- _DEINE AUFGABE_
Bitte zähle alle Gruppen auf, bei denen Journalisten laut dem folgenden Textauszug über die App „Die with me“ unterwegs sein wollen.

- _ZITIERTE TEXTSTELLE_
***

Die with me

Natürlich wollen wir Journalisten überall dort unterwegs sein, wo unsere Leser, Hörer, Zuschauer, „User“ sind – und haben deshalb neue Kommunikationsplattformen auf dem Radar. Manchmal staunen wir. Wer denkt sich sowas aus? Entdeckt im App-Store von Apple: „Die with me“ („Stirb mit mir“). Der letzte Schrei für den letzten (digitalen) Schrei.

„Die with me“ ist eine Chat-App, die man nutzen kann, wenn der Akku des Smartphones oder Tablets nur noch zu fünf Prozent (oder weniger) geladen ist. Und zwar nur dann. User der App können dann in einen einzigen großen Chat-Raum eintreten und mit Schicksalsgenossen kommunizieren. Was man dort tun kann? „Die together on your way to offline peace“, schreiben die Entwickler in ihrer Beschreibung. Online gemeinsam sterben, ehe der Akku schlapp macht und uns ins digitale Jenseits befördert. In die Offline-Welt. Die Älteren unter uns kennen es als das normale Leben.

***

- _ROHDATEN_

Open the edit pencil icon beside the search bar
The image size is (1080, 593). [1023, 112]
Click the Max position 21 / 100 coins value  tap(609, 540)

***

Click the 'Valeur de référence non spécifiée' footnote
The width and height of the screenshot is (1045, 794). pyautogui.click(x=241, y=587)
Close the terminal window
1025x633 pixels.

***

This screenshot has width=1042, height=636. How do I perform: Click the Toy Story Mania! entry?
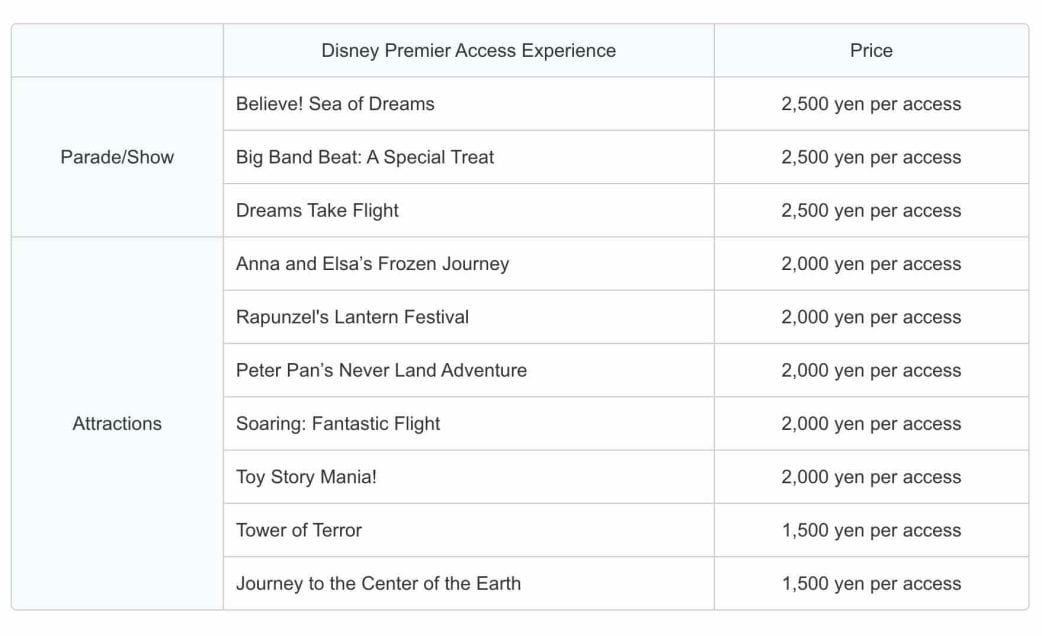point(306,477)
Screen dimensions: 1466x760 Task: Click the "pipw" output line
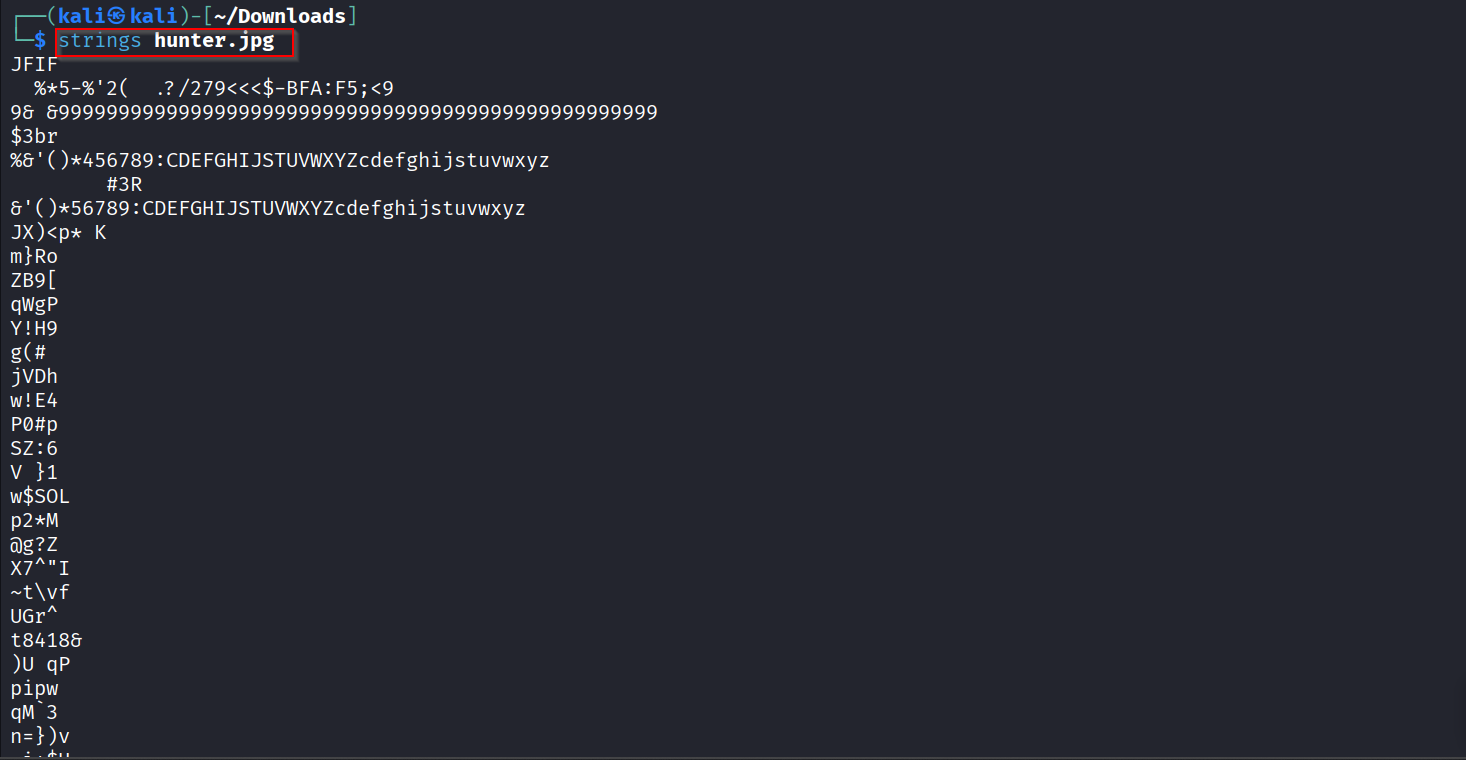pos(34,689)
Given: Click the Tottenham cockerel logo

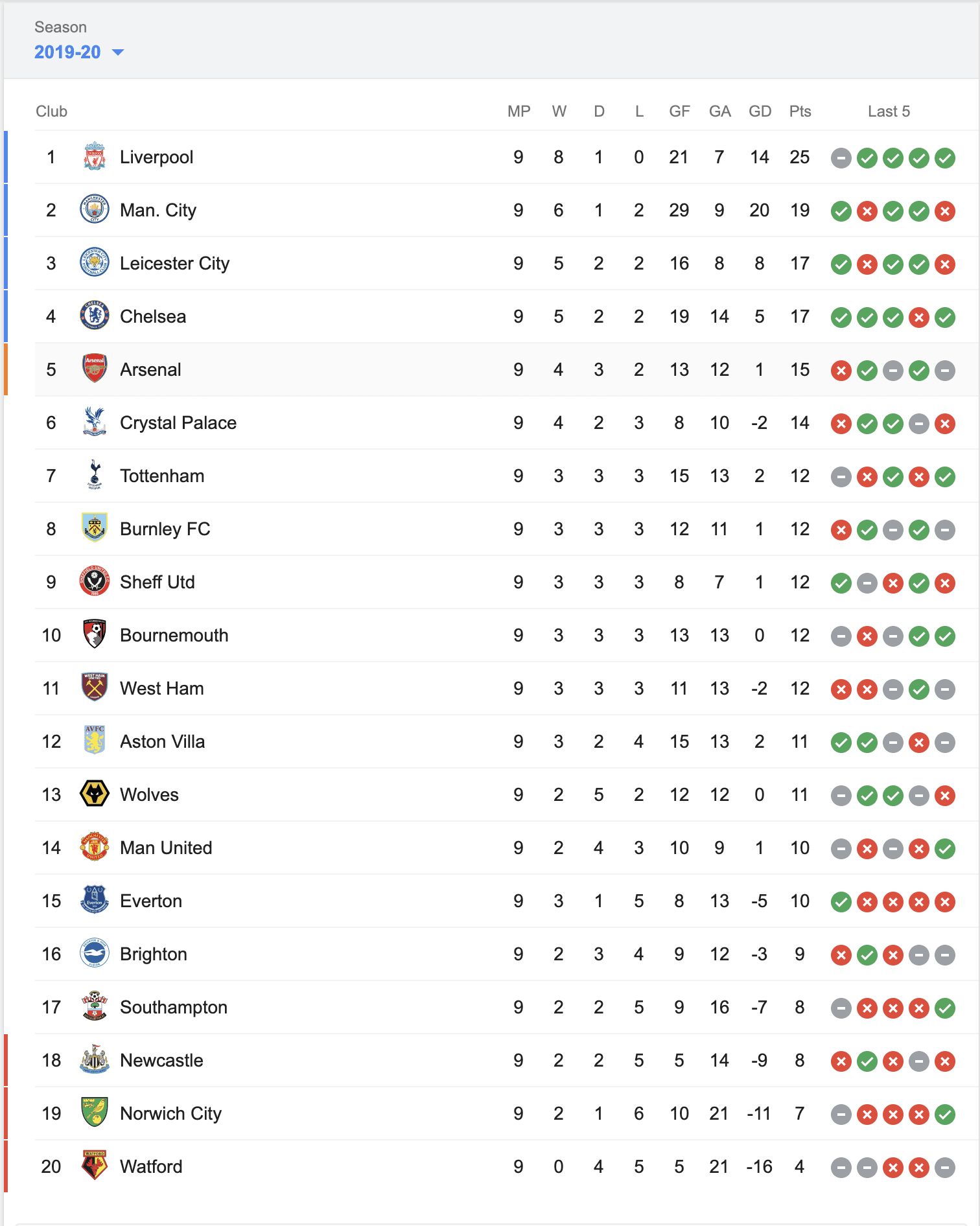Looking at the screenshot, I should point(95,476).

***

- _ERGEBNIS DER ÜBUNG_
Leser, Hörer, Zuschauer, „User“